> **Document extract**
┏━━
Yep, in Linux the page file or partition can be used for hibernation as
well so that's a real use for it. So for example right now (after a
recent hibernation) free reports this on my desktop:

$ free -m
total used free shared buff/cache available
Mem: 15994 3137 10066 337 2790 12189
Swap: 20479 4240 16239

Lots of memory free yet over 4 GB of swap used. As I understand it, it's
how hibernation works in Linux, stuff from RAM is pushed to swap and
then system stops. Or possibly only data pages are pushed to swap since
code pages can be loaded from binaries.

Windows is another story. I have a sudden need of disk space on my work
laptop and noticed there's a 22 GB pagefile.sys. On a 256 GB SSD that's
about 10% so quite a big percentage. I'll take an axe to that,
figuratively speaking...
Paul (03-04-20, 11:33 PM)
Anssi Saari wrote:
[..]
> laptop and noticed there's a 22 GB pagefile.sys. On a 256 GB SSD that's
> about 10% so quite a big percentage. I'll take an axe to that,
> figuratively speaking...


I've generally turned off hibernation here, because worst
case, it could take five minutes for the hibernation to complete.

With hibernation off, that's why the swap or pagefile can be small.

My laptop still has hibernation. But the memory on the laptop
is only 3GB so there's not much potential for mayhem. The
laptop is just a "portable power source" for experiments
and not a mobile computer center.

Paul
bilou (03-05-20, 12:37 PM)
On 04/03/2020 12:40, Soviet_Mario wrote:
[..]
> file, on windows is hit worst than on linux, as disk I/O is more
> performant on linux whatever it is and so it comes closer to "iron"
> limitations, and there is less to squeeze out of it).


Thanks for these useful details.
I must confess that I never use HIBERNATION.
I agree that ,when possible, using a different but fast drive for swap
is better.
It seems also that swapfiles must use contiguous drive space and so can
be difficult to move or resize with usual tools.
Soviet_Mario (03-05-20, 05:18 PM)
On 04/03/20 21:23, Anssi Saari wrote:
[..]
> how hibernation works in Linux, stuff from RAM is pushed to swap and
> then system stops. Or possibly only data pages are pushed to swap since
> code pages can be loaded from binaries.


mmm, I must admit I'd never thought about this, but it seems
very complicated to keep consistent the status beyond a
simple 1:1 copy. The order processes were started (and file
handles, pipes and all assigned to them) seem to me
order-dependent, and likely not to have been saved properly
in useful form.
Processes internal status may depend on each other,
moreover, so the order and timing of start/stop etc of
processes and services and user programs seem to be too much
fragile for that kind of optimizazion.
But I'm far from sure of this : just an opinion !
┗━━
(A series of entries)
┏━━
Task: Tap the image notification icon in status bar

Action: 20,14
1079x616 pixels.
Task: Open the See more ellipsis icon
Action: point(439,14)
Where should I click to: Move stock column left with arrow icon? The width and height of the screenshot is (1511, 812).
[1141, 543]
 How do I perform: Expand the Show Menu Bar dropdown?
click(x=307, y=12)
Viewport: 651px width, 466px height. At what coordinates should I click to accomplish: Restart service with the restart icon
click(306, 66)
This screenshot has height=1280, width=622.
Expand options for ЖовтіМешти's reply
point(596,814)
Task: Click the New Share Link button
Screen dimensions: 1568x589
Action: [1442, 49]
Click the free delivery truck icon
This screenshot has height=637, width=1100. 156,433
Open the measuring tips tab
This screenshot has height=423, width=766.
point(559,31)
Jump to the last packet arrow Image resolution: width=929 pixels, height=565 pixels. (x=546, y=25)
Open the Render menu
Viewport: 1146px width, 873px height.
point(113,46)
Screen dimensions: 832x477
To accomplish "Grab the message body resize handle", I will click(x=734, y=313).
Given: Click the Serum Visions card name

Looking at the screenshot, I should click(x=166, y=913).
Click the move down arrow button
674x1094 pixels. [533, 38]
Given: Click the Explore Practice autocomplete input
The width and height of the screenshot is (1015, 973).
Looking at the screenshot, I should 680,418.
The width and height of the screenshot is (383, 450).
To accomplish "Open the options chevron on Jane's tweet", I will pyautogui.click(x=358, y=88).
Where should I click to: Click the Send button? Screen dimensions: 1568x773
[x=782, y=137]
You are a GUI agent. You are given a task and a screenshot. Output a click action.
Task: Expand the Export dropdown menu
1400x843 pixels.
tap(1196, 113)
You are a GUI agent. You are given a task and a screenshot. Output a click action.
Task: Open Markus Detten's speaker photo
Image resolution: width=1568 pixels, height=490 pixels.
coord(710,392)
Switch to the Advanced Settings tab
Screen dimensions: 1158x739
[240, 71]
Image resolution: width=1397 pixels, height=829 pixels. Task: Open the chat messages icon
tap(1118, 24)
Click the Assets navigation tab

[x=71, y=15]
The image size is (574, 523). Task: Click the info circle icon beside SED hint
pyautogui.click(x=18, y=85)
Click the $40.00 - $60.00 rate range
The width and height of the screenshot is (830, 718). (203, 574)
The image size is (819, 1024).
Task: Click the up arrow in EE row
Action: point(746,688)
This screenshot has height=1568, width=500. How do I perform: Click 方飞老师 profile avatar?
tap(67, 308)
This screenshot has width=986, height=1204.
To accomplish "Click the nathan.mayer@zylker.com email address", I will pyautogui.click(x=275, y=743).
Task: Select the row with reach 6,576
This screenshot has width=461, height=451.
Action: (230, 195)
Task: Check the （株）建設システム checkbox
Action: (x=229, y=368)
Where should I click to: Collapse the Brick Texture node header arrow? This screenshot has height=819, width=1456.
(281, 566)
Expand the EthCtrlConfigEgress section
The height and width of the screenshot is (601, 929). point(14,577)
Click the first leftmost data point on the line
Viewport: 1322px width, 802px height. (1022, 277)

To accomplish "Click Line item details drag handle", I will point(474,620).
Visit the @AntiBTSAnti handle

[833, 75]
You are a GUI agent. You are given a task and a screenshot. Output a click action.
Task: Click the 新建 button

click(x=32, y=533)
┗━━
> **Stated problem 1**
Decide whether each statement agrees with the swap and hibernation discussion, answering yes or no and quoting the deciding words: (a) The pagefile.sys found on the work laptop is 22 GB. (b) Paul's laptop has 8GB of memory. (c) bilou regularly uses hibernation.
> **Stated problem 2**
Return the portion of the entries that opens with the line containing "Click the first" and closes at the end of the entries, including both ends.
The swap and hibernation discussion and the entries are separate, unrelated material.

> **Exercise solution 1**
(a) Yes: "noticed there's a 22 GB pagefile.sys"
(b) No: "the memory on the laptop is only 3GB"
(c) No: "I must confess that I never use HIBERNATION."

> **Exercise solution 2**
Click the first leftmost data point on the line
Viewport: 1322px width, 802px height. (1022, 277)

To accomplish "Click Line item details drag handle", I will point(474,620).
Visit the @AntiBTSAnti handle

[833, 75]
You are a GUI agent. You are given a task and a screenshot. Output a click action.
Task: Click the 新建 button

click(x=32, y=533)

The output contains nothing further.